Exercise. Please copy the entries from the start through the line containing "pyautogui.click(x=407, y=82)", both ends included, requests and all. Increase every coordinate in the answers by 116.

========

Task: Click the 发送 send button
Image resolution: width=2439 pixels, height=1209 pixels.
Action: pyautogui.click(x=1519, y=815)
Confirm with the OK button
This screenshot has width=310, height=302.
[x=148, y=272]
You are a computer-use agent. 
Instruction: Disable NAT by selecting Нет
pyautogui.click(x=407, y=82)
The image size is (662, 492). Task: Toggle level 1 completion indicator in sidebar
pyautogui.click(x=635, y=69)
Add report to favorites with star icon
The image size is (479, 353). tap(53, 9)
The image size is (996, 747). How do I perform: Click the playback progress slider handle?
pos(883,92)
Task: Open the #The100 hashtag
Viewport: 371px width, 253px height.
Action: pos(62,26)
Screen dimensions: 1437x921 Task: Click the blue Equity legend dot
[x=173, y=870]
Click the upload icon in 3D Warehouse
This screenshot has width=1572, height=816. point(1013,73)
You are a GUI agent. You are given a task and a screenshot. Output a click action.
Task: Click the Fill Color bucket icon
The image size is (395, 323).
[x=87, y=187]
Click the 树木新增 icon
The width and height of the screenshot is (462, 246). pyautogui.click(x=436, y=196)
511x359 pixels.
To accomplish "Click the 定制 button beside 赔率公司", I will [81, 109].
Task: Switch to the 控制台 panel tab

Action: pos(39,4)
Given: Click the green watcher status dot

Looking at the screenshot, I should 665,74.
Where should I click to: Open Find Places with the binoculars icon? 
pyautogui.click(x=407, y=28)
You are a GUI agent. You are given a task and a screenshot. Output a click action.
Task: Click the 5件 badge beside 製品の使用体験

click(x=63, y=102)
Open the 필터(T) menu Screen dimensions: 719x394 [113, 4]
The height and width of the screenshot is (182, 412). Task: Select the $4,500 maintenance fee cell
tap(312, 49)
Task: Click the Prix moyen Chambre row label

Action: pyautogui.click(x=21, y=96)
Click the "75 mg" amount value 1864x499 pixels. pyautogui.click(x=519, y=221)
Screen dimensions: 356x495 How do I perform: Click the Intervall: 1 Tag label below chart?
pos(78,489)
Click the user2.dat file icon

========

Output of the exercise.
Task: Click the 发送 send button
Image resolution: width=2439 pixels, height=1209 pixels.
Action: pyautogui.click(x=1635, y=931)
Confirm with the OK button
This screenshot has width=310, height=302.
[x=264, y=388]
You are a computer-use agent. 
Instruction: Disable NAT by selecting Нет
pyautogui.click(x=523, y=198)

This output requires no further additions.